While Nielsen called the expedited processing “nice,” he said the way in which the state’s allowing that means some local control is lost due to less time allotted to consider a project.
“It’s very convoluted,” Nielsen said. “My staff is taking big, deep breaths going, ‘Oh, this timeframe is, wow, ok.’”
City of Brea Mayor Pro Tem Cecilia Hupp held a similar stance.
“Some of it’s good. I agree,” Hupp said. “Local control is a huge issue for us. All of us. And the problem that we have is when these bills pass, they pass on a one-size-fits-all basis. And we all know that it doesn’t apply to a lot of our cities. Much of what passes in Sacramento applies to the Bay Area. It doesn’t apply to our communities here.”
What Hupp and Nielsen were largely referring to is a finer point in the new exemptions around deadlines for local governments to process development applications.

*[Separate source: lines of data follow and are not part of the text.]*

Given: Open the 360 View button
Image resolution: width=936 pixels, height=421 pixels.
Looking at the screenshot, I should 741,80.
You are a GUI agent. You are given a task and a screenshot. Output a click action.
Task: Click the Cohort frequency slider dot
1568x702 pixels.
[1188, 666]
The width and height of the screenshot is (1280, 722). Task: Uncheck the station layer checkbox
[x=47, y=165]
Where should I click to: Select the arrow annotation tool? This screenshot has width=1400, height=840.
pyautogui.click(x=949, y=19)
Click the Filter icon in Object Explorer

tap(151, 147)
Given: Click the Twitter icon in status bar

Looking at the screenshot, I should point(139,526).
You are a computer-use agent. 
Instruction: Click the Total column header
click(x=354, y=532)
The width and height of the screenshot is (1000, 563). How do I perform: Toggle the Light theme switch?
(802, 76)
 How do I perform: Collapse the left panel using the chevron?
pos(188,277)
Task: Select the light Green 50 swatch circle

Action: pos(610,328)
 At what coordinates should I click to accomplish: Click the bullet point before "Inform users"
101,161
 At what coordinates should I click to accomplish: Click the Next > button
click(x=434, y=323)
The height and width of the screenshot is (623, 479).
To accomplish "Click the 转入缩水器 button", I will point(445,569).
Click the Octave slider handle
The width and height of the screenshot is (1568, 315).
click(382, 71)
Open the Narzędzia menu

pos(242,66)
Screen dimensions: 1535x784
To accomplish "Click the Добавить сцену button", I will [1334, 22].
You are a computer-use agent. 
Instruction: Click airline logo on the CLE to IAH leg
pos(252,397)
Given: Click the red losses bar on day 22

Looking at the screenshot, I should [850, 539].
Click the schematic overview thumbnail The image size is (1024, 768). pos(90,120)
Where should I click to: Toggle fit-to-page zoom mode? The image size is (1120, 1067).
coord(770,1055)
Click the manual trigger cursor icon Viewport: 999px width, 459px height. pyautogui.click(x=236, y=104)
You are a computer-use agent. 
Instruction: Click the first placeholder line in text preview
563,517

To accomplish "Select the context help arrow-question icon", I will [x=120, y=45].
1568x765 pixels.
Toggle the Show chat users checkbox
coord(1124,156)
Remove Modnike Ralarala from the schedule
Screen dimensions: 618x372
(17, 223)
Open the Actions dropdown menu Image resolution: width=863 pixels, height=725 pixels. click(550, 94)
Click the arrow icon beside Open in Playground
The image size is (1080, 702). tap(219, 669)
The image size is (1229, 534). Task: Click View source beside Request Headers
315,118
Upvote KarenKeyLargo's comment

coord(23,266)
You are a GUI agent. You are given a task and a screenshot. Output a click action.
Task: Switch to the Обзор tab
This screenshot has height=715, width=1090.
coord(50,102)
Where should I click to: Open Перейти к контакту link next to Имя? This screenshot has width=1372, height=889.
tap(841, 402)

The local agency handling a project application must consult Native American tribes considered to be affiliated with the proposed project site within 14 days of an application being completed. Tribes then have 60 days to request a consultation with the city. Once that’s done, a 30-day clock begins ticking for a city to either approve or deny an application. This differs from the previous requirement that a city agency must make a decision only after it has agreed the CEQA review is done.
Ultimately, Westminster Mayor Chi Charlie Nguyen said “more responsibility” is now on local governments.
However, Nguyen fancies his city in the driver’s seat when it comes to any possible hurdles around the latest exemptions.
“For the city of Westminster, we are built out,” he said, “so we would not need to worry about that. But, for the city that’s not built out, there’s a lot to worry about.”